Le chiffre de croissance annoncé pour le secteur de la grande distribution alimentaire en Europe n'a pratiquement aucune signification en soi. Si l'on fait abstraction de l'inflation, on constate que le marché s'efforce davantage de préserver ses marges que de les accroître. Cela remet en perspective le rôle réel des marques de distributeur, de l'intelligence artificielle et des médias de distribution.
Les ventes de produits alimentaires en Europe ont augmenté de 3,4 % en 2025, principalement sous l'effet de l'inflation plutôt que d'une hausse des volumes. Les consommateurs n'achètent pas davantage. Ils paient plus cher pour un panier de courses à peu près identique et se contentent de plus en plus de ce qu'il contient.
Cette seule distinction explique en grande partie les orientations actuelles du secteur, car c'est la pression sur les marges, et non la croissance, qui constitue désormais la contrainte déterminante.
Les marques de distributeur ont cessé d'être un argument de prix
Les marques de distributeur représentent déjà environ 40 % de la valeur du marché en Europe, et près de 70 % des nouveaux produits alimentaires lancés proviennent désormais des marques de distributeur. Une part aussi importante modifie la nature même de cette catégorie.

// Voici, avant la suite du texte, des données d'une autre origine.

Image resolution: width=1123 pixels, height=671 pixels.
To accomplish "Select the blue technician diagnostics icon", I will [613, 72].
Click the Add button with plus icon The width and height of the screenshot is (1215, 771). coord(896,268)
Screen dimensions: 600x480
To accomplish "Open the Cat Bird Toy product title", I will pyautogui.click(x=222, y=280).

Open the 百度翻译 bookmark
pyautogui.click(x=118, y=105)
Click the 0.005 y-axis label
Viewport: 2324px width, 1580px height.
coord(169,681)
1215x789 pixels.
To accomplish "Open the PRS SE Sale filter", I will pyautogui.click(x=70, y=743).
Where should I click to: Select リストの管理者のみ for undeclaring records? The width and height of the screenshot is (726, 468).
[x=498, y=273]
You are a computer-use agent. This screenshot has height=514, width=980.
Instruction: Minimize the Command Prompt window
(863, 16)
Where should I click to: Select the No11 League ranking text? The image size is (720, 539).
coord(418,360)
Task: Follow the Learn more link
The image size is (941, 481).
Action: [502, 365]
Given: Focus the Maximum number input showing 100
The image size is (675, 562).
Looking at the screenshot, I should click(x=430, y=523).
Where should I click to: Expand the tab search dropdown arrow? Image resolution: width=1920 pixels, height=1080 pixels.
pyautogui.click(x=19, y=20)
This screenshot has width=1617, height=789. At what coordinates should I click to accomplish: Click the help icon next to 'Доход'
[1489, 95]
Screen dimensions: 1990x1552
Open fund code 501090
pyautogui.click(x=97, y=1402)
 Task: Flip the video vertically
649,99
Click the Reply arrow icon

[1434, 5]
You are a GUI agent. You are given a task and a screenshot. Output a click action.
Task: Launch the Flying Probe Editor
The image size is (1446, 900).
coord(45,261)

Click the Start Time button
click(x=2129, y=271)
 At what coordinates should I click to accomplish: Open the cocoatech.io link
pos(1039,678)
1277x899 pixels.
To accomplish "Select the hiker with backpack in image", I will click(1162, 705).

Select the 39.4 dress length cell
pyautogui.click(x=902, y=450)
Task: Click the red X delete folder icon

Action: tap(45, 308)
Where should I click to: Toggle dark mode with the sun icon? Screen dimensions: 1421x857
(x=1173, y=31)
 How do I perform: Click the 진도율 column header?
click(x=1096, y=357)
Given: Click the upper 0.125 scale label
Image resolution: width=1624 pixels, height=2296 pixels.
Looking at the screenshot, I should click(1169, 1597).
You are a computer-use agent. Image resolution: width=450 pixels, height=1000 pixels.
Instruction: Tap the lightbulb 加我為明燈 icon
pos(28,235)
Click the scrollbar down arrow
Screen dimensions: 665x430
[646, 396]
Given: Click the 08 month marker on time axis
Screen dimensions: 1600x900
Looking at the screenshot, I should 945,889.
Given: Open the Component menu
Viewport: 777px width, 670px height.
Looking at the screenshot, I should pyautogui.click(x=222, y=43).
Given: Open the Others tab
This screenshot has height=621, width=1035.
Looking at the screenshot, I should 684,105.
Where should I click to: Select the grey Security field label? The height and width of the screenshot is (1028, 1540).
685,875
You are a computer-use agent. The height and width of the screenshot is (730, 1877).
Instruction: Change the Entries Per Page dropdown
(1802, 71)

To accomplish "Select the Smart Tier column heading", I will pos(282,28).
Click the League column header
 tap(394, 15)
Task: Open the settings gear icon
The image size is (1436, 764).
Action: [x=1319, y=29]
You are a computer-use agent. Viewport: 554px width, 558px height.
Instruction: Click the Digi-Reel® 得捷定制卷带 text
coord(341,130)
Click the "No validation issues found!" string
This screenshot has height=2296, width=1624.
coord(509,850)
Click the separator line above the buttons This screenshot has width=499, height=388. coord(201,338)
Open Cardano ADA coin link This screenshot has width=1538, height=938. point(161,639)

Lorsque sa marque propre se positionnait sur le segment économique, elle avait pour vocation de maintenir un niveau de prix face aux magasins discount. Représentant aujourd’hui 70 % des nouveaux lancements, elle constitue désormais le moteur de l’innovation. Le distributeur décide des produits qui seront proposés en rayon, définit le rythme de développement de la catégorie et en tire une marge bénéficiaire. Les marques de distributeur évoluent, passant d’un simple outil de tarification à une véritable plateforme de produits.
L'intelligence artificielle progresse plus rapidement chez les consommateurs qu'au sein même des entreprises
L'IA est désormais la deuxième priorité des PDG du secteur, tandis que 12 % des consommateurs utilisent déjà l'IA lorsqu'ils font leurs achats – un chiffre qui atteint 30 % chez la Génération Z.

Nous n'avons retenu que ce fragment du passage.